_Material provided_

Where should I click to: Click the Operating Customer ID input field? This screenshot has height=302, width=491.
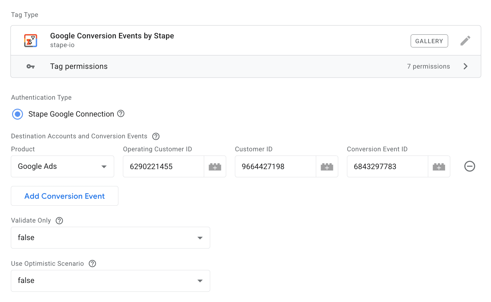click(163, 166)
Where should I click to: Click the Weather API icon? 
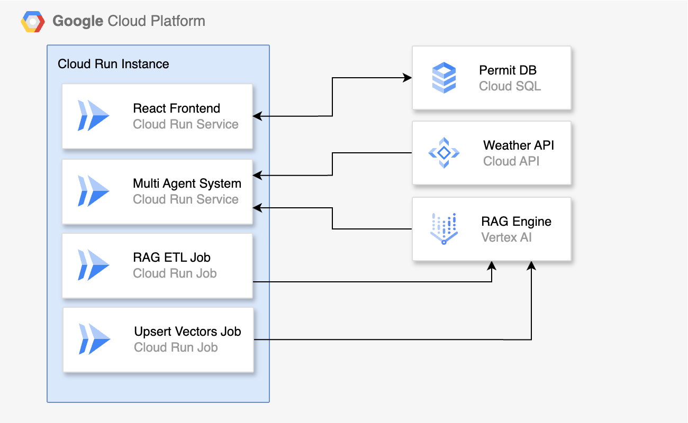point(443,153)
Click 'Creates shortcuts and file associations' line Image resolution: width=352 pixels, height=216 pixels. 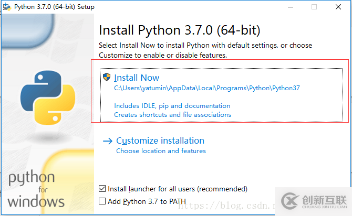pos(172,114)
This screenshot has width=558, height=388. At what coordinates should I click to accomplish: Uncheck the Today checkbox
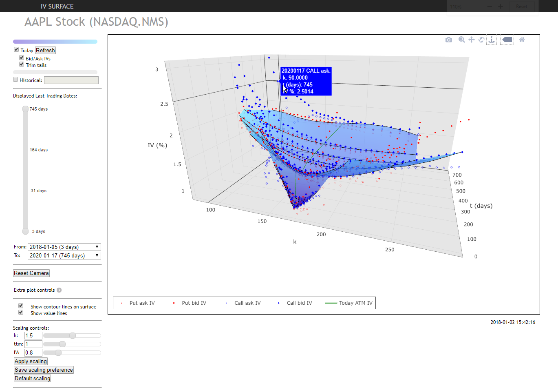(x=15, y=49)
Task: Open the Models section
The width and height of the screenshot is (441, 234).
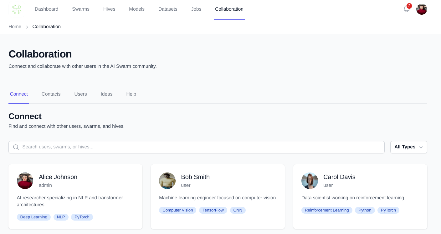Action: click(137, 9)
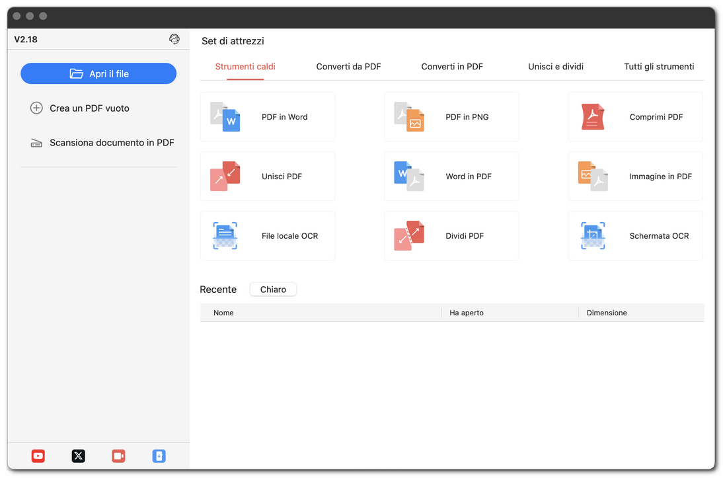This screenshot has height=478, width=723.
Task: Click the Apri il file button
Action: 98,73
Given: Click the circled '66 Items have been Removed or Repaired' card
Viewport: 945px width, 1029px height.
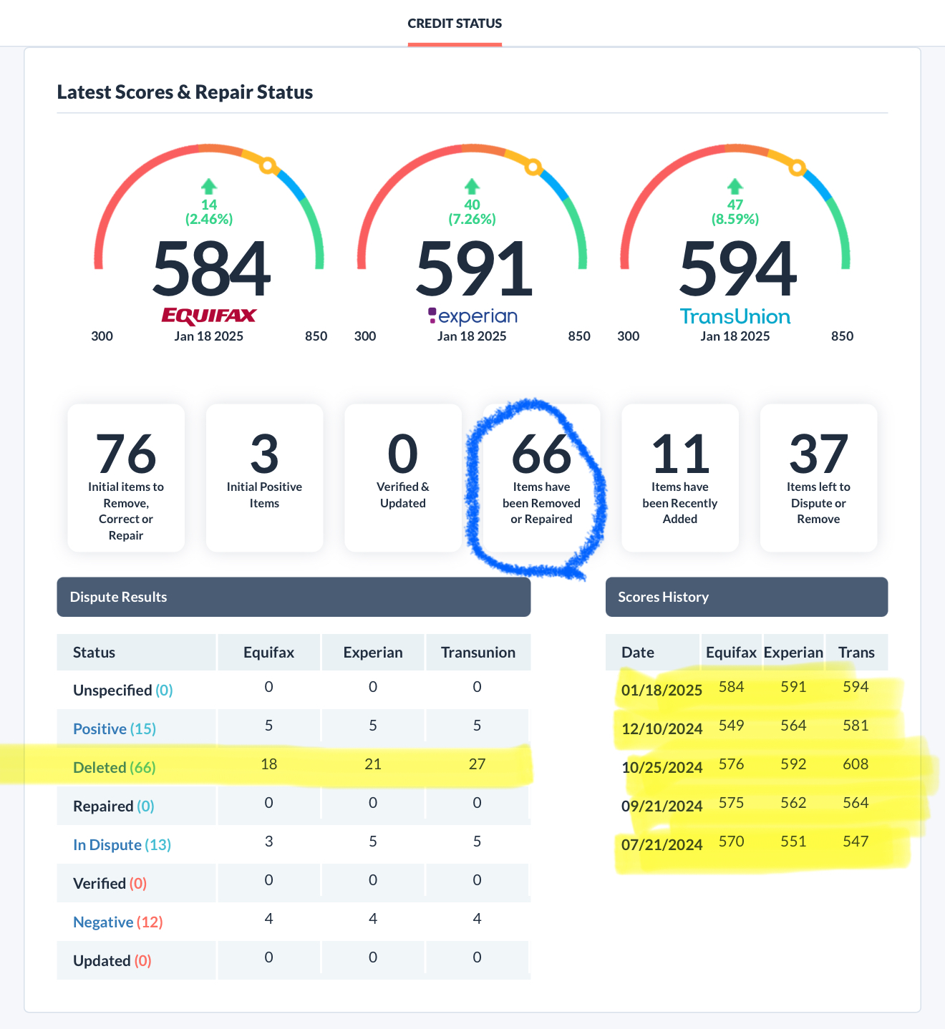Looking at the screenshot, I should (x=541, y=478).
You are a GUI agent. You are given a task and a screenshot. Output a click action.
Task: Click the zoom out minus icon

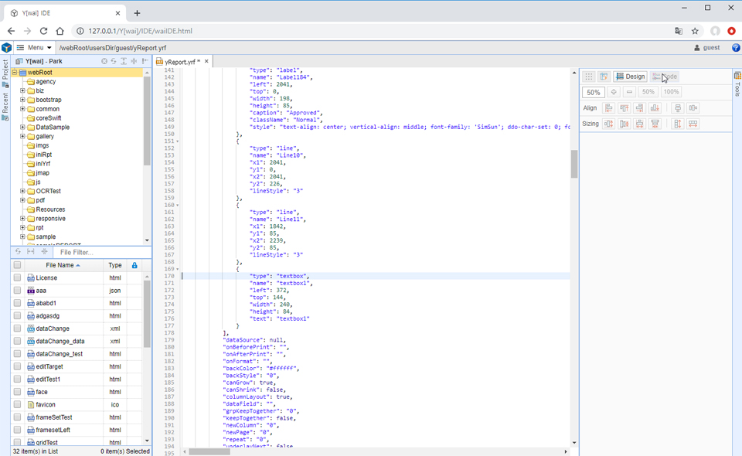[x=629, y=92]
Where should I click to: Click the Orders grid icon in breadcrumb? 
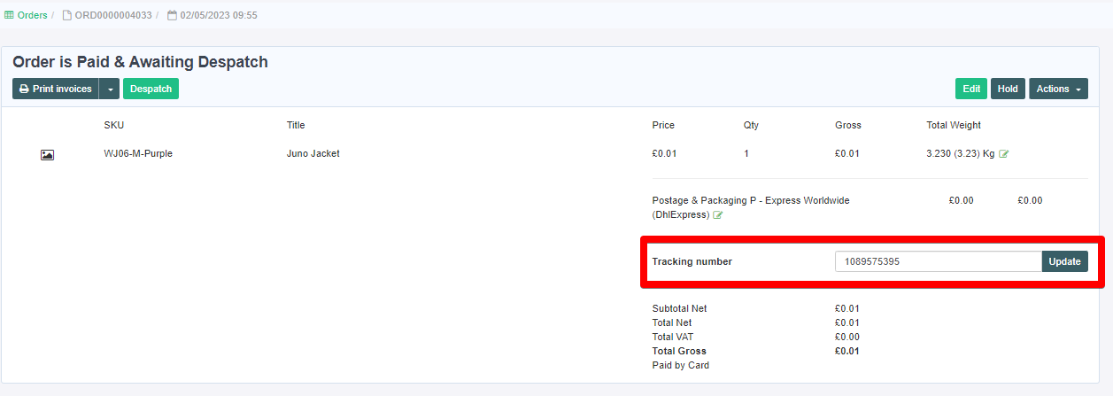(10, 15)
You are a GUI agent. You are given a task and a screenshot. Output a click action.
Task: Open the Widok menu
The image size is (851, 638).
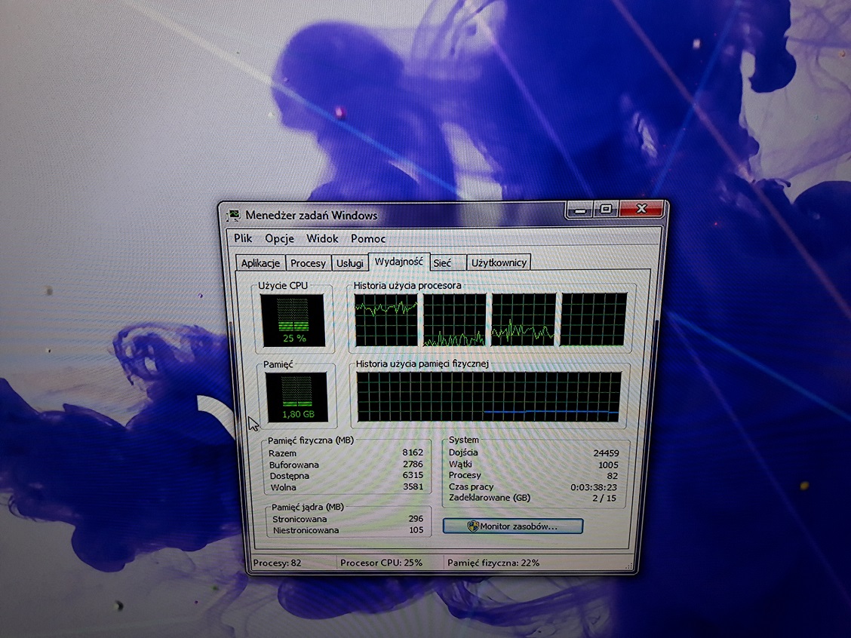[x=322, y=238]
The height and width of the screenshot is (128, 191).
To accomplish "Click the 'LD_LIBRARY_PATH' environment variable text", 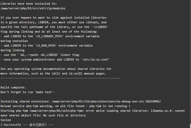I will (x=49, y=36).
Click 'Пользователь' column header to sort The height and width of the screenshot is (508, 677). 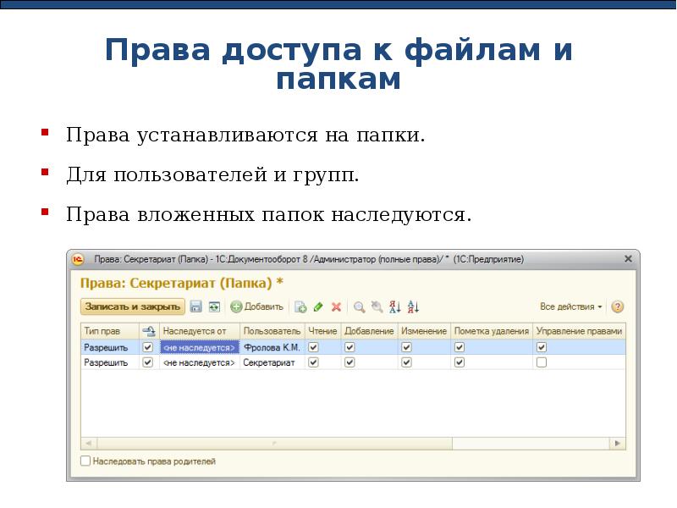[272, 331]
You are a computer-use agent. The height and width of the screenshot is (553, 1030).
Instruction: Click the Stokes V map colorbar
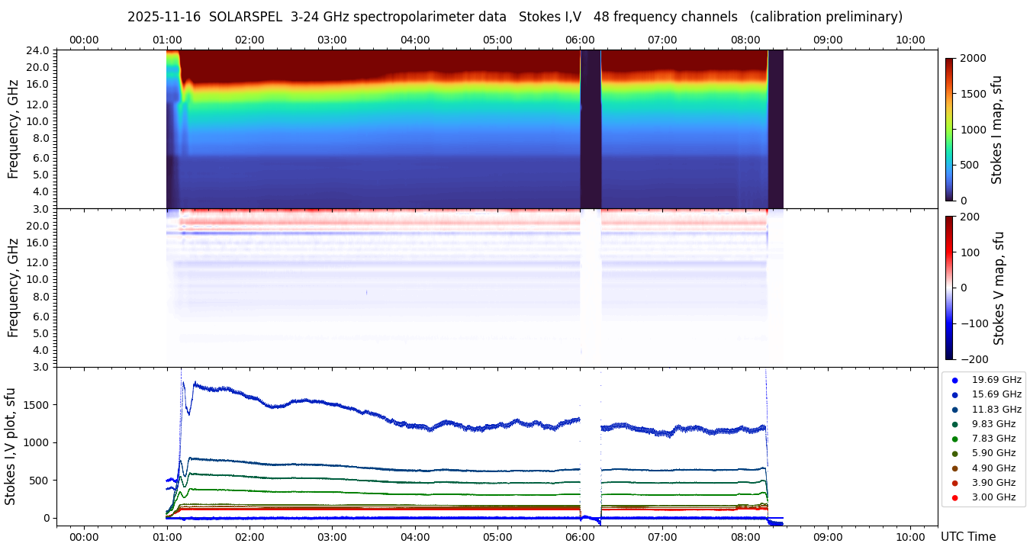949,288
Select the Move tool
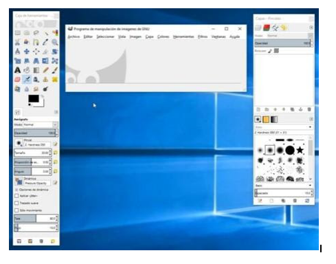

_Exercise details_
Once the line containing "You are a computer-use" is found, copy it and each line after it through the end of the entries above exactly; nothing else, and no pictures.

_Task response_
You are a computer-use agent. The height and width of the screenshot is (553, 1030).
Instruction: Click the Stokes V map colorbar
949,288
Select the Move tool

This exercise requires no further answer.